Handling requests
Read the method, path, query, headers, cookies, body, forms, and file uploads from the Context.
Every handler receives a *celeris.Context. It is your single entry point for
reading the incoming request — the method and path, query string, headers,
cookies, the body, and multipart form uploads. This page covers each accessor,
its exact semantics, and the pitfalls worth knowing before they bite you in
production.
For turning the body into a typed struct, see binding (Bind, BindJSON,
BindXML) — that is covered in Binding and validation.
For the size limits referenced throughout, see Configuration.
The Context lifetime rule
The Context is pooled and reused across requests. Anything that hands back a
view into request memory is only valid until your handler returns. Once the
handler returns, the underlying buffers may be recycled for the next request.
This affects exactly two accessors:
| Accessor | Returns | After handler returns |
|---|---|---|
Body() | The raw body bytes (zero-copy) | Invalid — may be overwritten |
Header(key) | A header value (substring of the parsed buffer) | Invalid — may be overwritten |
If you need request data to outlive the handler — async processing, a background goroutine, deferred logging — copy it first.
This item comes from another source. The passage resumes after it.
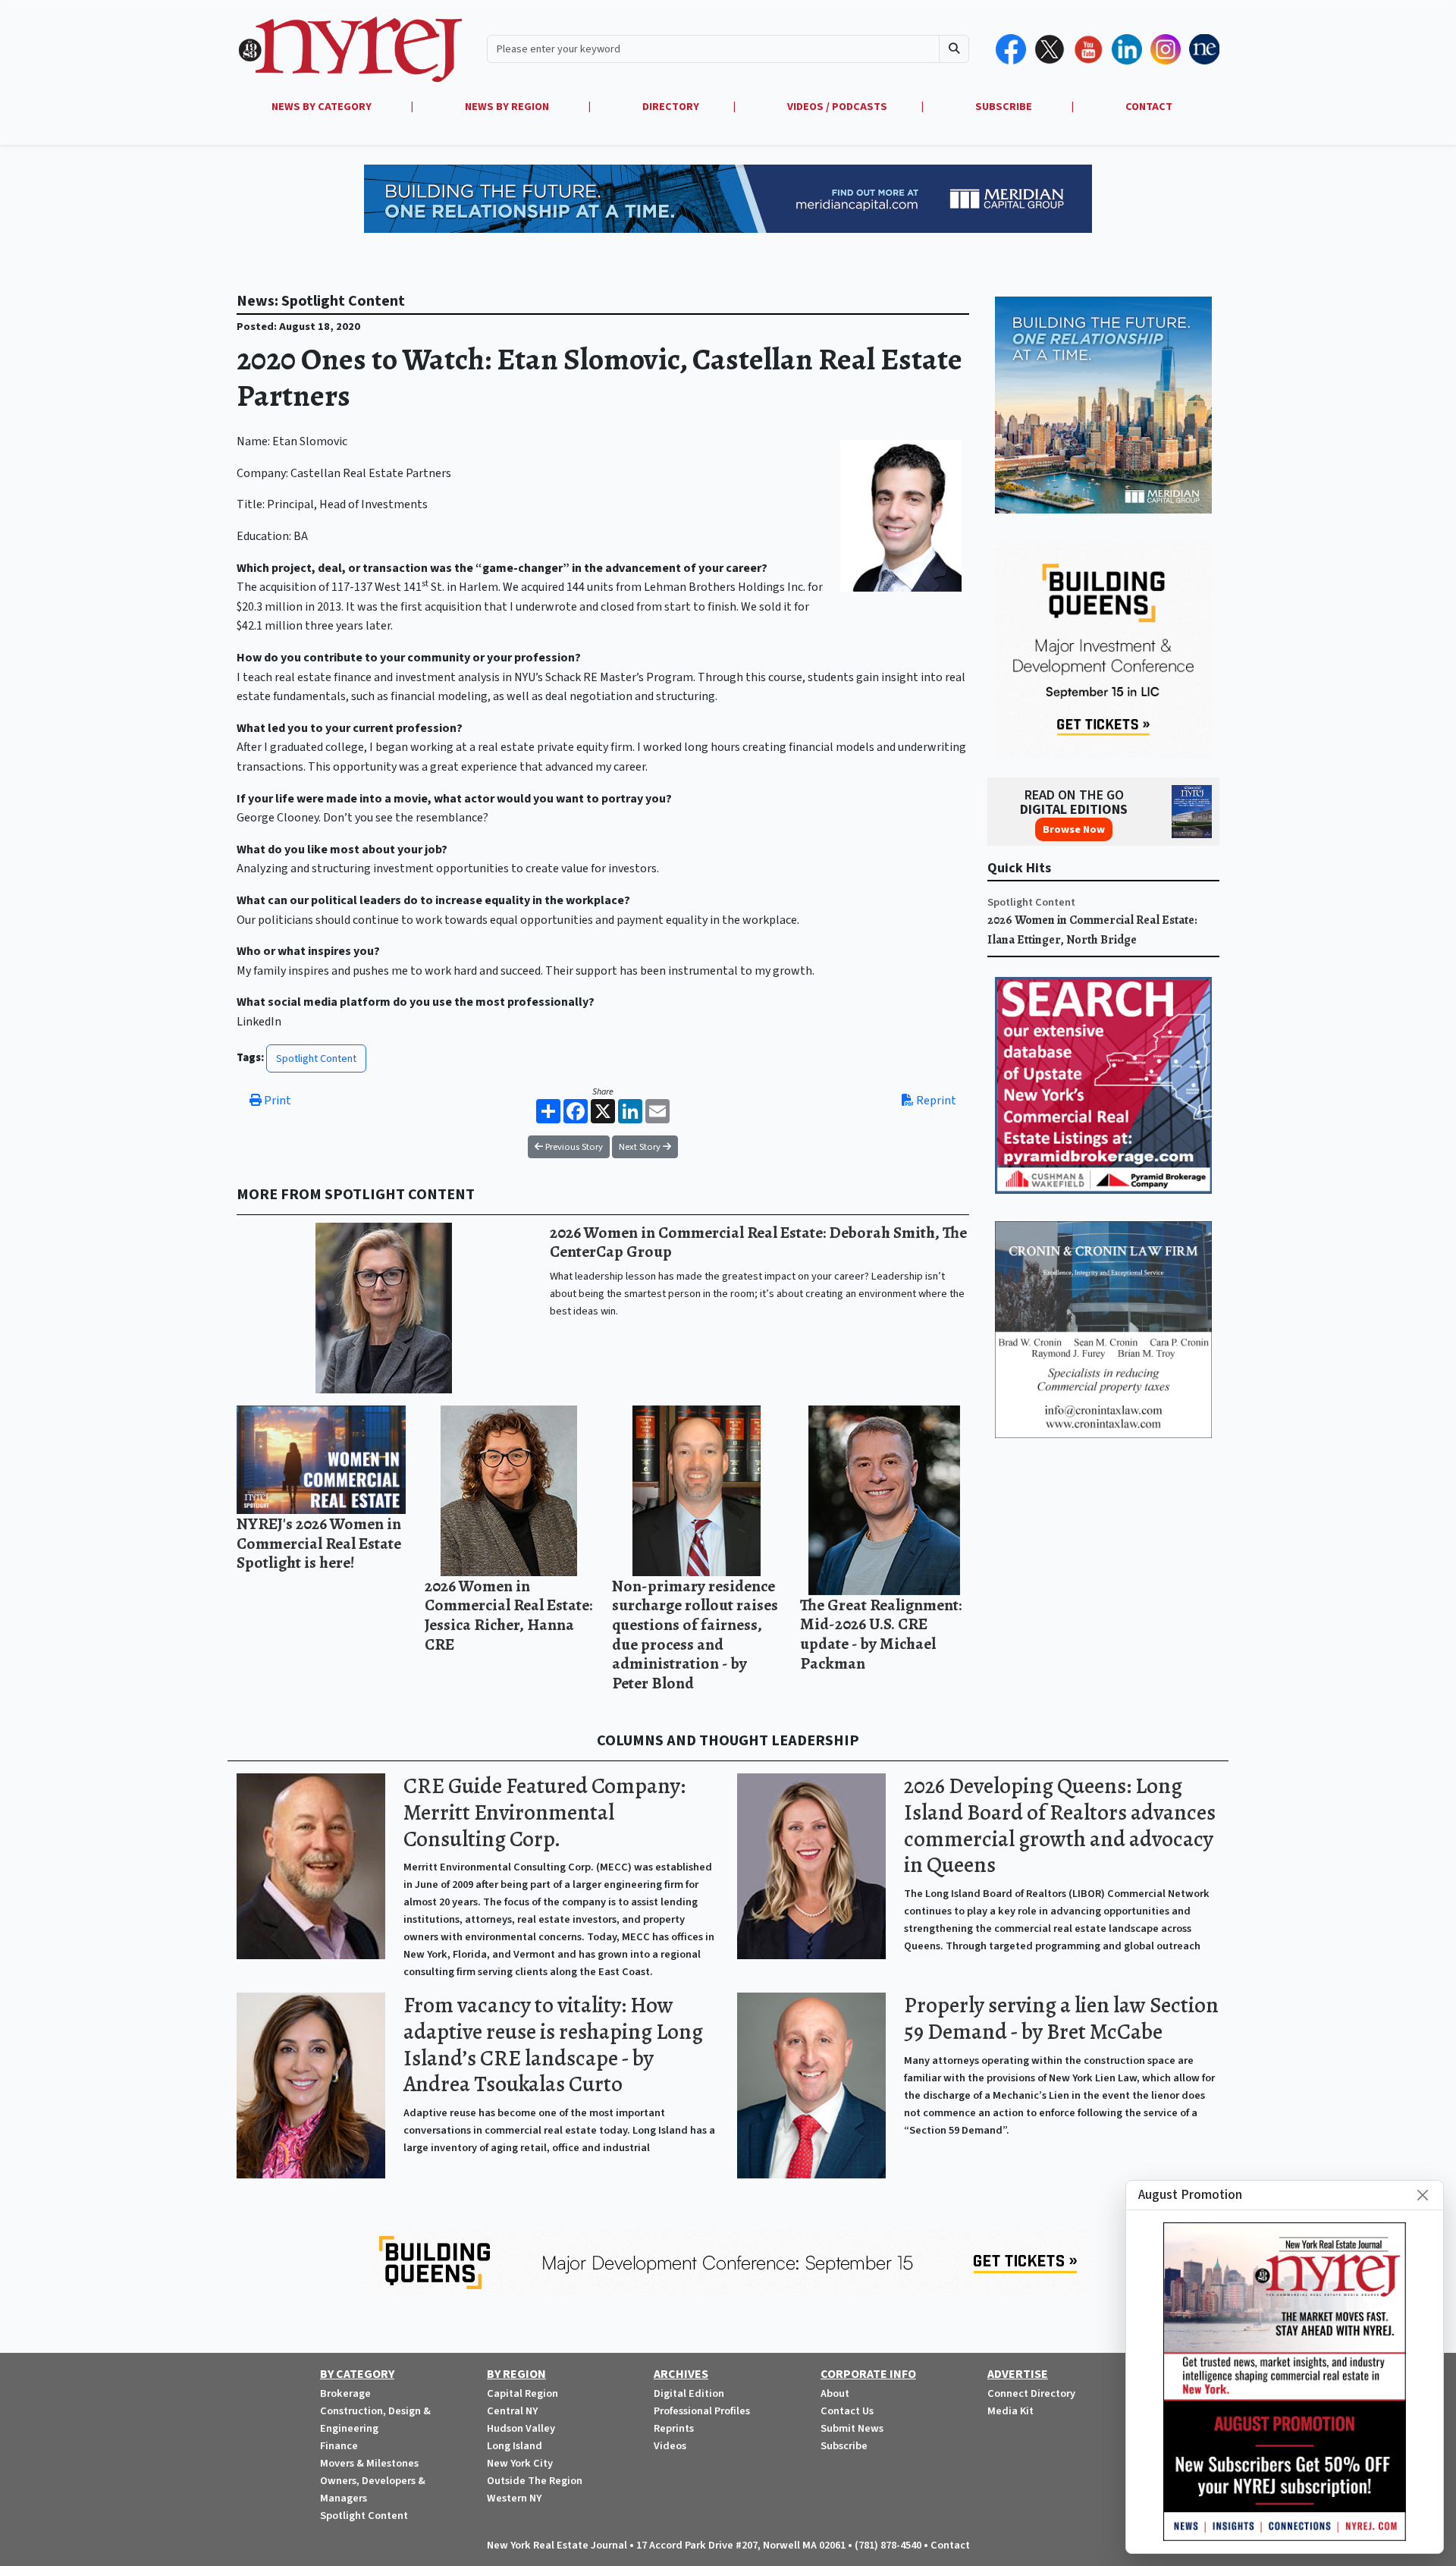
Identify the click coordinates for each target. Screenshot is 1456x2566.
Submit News (852, 2428)
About (835, 2393)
Two accessors are explicitly documented as safe to retain:
| Safe-to-retain accessor | Returns |
|---|---|
BodyCopy() | A fresh heap copy of the body ([]byte) |
RequestHeaders() | A copy of all headers as [][2]string, safe for concurrent use |
s.POST("/ingest", func(c *celeris.Context) error {
// WRONG: body is recycled after this handler returns
go process(c.Body())
// RIGHT: hand the goroutine its own copy
payload := c.BodyCopy()
go process(payload)
return c.String(202, "queued")
})
A plain string(c.Body()) or c.Header("...") value you use within the
handler is fine — Go copies the bytes into the new string. The rule only bites
when you keep a []byte slice or pass the Context itself somewhere that
outlives the request.
The request line
| Method | Returns |
|---|---|
c.Method() | HTTP method, e.g. "GET" |
c.Path() | Request path without the query string, e.g. "/users/42" |
c.FullPath() | The matched route pattern, e.g. "/users/:id" (empty if no route matched) |
c.RawQuery() | Raw query string without the leading ? (empty if none) |
c.Protocol() | "1.1" for HTTP/1.1, "2" for HTTP/2 |
c.Host() | Request host (:authority on H2, Host header on H1) |
c.RemoteAddr() | TCP peer address, e.g. "192.168.1.1:54321" |
s.GET("/users/:id", func(c *celeris.Context) error {
log.Printf("%s %s matched %s over HTTP/%s",
c.Method(), c.Path(), c.FullPath(), c.Protocol())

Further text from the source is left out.